Malek-Yonan isn't exaggerating the brutality that her people must endure. In a 2007 report by the U. S. Conference of Catholic Bishops, The Most Rev. Thomas Wenski, chairman of the committee on international policy, confirms that "Christians continue to suffer a rash of killings, hostage-takings for the purpose of extortion, destruction of churches and adjacent properties, and specific threats against Christian communities."
Last month's jihadist terror attacks in Mosul, which killed scores of Iraqi Christians and drove thousands more from that northern city, demonstrated yet again that the U. S. isn't doing enough to protect Christians there.
Providing for the security of Christians and other religious minorities in occupied Iraq is the responsibility of the U. S. under international law. Meeting that obligation ought to be a top foreign policy priority for the incoming Obama administration.

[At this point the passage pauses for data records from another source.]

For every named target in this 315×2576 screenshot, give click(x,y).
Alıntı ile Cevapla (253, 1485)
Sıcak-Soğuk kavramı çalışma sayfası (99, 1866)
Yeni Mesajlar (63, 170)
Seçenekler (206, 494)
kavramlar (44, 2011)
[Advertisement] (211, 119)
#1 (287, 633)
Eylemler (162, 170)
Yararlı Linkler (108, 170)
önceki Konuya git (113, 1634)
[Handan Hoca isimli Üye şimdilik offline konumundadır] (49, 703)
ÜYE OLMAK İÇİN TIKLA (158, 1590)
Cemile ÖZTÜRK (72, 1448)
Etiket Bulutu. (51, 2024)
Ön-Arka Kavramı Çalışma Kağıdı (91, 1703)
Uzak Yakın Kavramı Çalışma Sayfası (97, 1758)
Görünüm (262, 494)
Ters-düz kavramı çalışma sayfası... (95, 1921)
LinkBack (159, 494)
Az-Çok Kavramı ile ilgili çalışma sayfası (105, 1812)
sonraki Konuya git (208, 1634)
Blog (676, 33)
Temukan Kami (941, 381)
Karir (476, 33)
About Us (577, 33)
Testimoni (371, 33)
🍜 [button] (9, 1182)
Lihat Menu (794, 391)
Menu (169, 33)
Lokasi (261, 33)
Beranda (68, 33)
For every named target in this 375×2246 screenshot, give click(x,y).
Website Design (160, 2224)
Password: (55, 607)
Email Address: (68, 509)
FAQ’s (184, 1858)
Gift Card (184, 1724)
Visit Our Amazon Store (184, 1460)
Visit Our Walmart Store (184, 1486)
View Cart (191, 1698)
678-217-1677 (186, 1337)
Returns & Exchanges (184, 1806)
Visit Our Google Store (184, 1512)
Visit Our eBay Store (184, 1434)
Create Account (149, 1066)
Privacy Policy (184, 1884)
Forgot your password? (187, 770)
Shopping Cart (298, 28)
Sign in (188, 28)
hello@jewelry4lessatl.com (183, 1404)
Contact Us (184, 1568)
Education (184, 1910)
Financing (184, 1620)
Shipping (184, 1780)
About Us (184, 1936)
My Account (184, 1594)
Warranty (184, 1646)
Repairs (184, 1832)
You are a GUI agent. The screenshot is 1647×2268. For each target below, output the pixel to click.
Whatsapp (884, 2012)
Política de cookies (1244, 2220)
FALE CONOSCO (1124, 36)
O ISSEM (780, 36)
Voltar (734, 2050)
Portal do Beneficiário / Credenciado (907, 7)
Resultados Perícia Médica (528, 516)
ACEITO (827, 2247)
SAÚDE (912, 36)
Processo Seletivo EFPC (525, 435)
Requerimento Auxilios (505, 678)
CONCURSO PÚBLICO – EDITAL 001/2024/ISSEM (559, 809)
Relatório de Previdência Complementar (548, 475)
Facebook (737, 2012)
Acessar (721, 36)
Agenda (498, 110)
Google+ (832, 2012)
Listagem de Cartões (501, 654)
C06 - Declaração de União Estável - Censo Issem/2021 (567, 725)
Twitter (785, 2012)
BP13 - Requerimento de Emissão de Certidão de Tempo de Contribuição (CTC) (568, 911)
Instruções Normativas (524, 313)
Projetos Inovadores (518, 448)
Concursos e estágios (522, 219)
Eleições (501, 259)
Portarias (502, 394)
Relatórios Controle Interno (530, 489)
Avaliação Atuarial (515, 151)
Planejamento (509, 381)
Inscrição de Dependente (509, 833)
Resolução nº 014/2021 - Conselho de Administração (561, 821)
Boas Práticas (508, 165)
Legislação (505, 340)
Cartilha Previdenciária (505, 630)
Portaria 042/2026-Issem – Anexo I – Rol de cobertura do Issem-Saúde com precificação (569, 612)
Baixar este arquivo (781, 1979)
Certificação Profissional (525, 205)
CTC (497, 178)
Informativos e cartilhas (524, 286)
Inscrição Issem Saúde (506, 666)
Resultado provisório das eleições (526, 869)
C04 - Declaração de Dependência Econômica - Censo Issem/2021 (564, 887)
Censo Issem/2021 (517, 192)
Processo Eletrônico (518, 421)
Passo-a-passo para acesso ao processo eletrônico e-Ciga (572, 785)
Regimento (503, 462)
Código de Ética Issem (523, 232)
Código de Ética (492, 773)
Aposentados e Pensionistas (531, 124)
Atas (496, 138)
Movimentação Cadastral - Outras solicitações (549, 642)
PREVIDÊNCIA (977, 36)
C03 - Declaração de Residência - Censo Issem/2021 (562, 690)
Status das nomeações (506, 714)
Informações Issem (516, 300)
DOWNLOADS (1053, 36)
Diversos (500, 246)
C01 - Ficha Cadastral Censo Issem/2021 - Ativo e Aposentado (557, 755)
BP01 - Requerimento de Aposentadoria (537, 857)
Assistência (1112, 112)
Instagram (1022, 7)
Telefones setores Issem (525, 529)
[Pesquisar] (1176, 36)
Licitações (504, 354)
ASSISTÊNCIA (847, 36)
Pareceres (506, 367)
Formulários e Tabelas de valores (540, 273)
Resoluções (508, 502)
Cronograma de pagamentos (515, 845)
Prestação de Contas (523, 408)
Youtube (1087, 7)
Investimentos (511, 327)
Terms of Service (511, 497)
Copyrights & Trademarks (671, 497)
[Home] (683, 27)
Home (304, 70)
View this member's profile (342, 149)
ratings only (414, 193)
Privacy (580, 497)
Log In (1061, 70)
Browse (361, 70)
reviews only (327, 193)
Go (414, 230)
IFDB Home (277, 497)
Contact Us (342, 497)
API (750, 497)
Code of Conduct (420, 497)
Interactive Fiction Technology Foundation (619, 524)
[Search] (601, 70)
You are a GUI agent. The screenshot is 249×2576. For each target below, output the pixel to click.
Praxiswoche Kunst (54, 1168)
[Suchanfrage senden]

Nina Sheam - a Washington based international human rights lawyer and a member of the U. S. Commission on International Religious Freedom, an independent organization that advises the U. S. government on matters of global religious freedom - alleged in December 2007 that certain ministries in the Iraqi government have been infiltrated by extremists who are "working in collusion with militants outside the government to chase out the Christians, to rid the country of Christians."
In his latest book, The War Within, celebrated American journalist Bob Woodward levels similar charges against the government of Iraqi prime minister Nouri al-Maliki, noting that a U. S. official concluded in 2006 that "the new prime minister was protecting Shia militias engaged in murders and torture of Sunnis."
The Christian minority isn't safe in Iraq, which is why the Assyrian diaspora is calling for the establishment of an autonomous Assyrian enclave in northern Iraq. Such a province would be modelled on the Kurdish Regional Administrative Government established by a U. S.-led coalition after the First Gulf War in response to Saddam's ethnic cleansing of Kurdish villages.
To better understand the current Iraqi situation, Obama should read Michael Ignatieff's still-topical 1993 book Blood and Belonging. By establishing Iraqi Kurdistan, writes Ignatieff, the international community endorsed the notion that the protection of human rights takes precedence over the observance of the principle of national sovereignty.
"If Kurdistan works," concludes Ignatieff, "other nations that believe they can abuse indigenous minorities with impunity may see such enclaves hacked out of their territory."
One of the first acts of the Obama administration should be to carve out a small homeland for the Assyrians on the Nineveh Plain in the north of Iraq, the traditional lands of that once-mighty nation. Doing so would, according to Malek-Yonan, save her people from "complete obliteration" and encourage refugees to return to their ancestral homelands.
The Obama presidency promises to be a hopeful chapter in world history. However, just as former president Bill Clinton's inaction in the face of the Rwandan genocide of 1994 is a bloody stain on his legacy, Obama will have the blood of the Assyrians on his hands if he doesn't prevent their looming annihilation in Iraq.